Schizophrenia Clinical Trial
Official title:
Risperidone Long-Acting for Alcohol and Schizophrenia Treatment (R-LAST)
The purpose of this study is to compare the efficacy of oral risperidone (Risperdal) to risperidone long-acting (Consta) in reducing alcohol use in persons diagnosed with schizophrenia or schizoaffective disorder.
Comorbid alcohol/substance use disorder (SUD) in people with schizophrenia is a major
concern, both in view of the high frequency of SUD among patients with schizophrenia and the
difficulty in managing such patients. Though antipsychotic medications are effective in
reducing symptoms and impairment in persons with schizophrenia, the typical antipsychotic
agents are of limited value in controlling alcohol/substance use in these patients.
Extrapyramidal, dysphoric side effects of conventional neuroleptics may actually promote the
use of substances in an attempt to counteract these effects. In addition, medication
non-compliance is common among patients with schizophrenia.
Novel antipsychotics have altered treatment expectations and outcomes for patients with
severe forms of schizophrenia. A growing number of studies have assessed the effects of oral
risperidone in persons with dual disorders. Potential mechanisms of action by which
risperidone and other atypical antipsychotics could decrease substance use include being less
likely to cause extrapyramidal side effects than typical agents, improving negative symptoms
and ameliorating a dysfunction of the brain reward system. Risperidone long-acting injectable
medication addresses issues of noncompliance, while avoiding peak blood levels of oral
preparations, thereby minimizing EPS and improving negative symptoms of schizophrenia.
Risperidone may also facilitate dopamine neurotransmission in the prefrontal cortex and
correct a hypothesized dysfunction of the brain reward system.
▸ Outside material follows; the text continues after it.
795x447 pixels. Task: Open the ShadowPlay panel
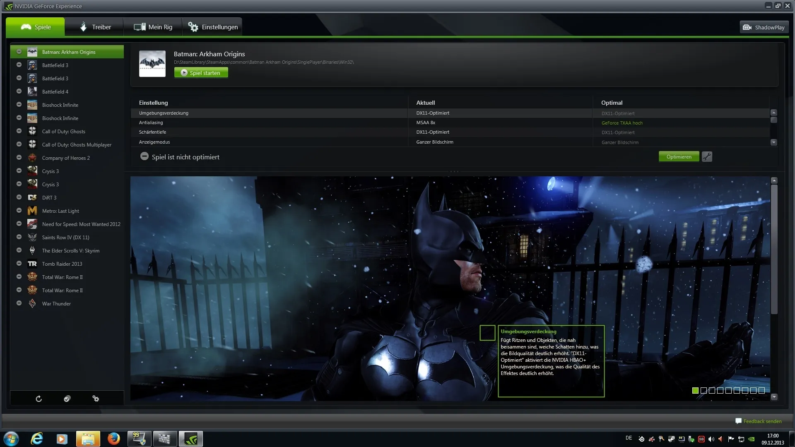[x=764, y=27]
This study is an open, randomized, controlled study to compare intramuscular long-acting
risperidone to oral risperidone with blinded ratings to determine whether the long-acting
form of risperidone has greater efficacy in reducing substance use. Patients with
schizophrenia or schizoaffective disorder, age 18 to 65, who are taking any single oral
antipsychotic medication except clozapine or risperidone long-acting may be enrolled.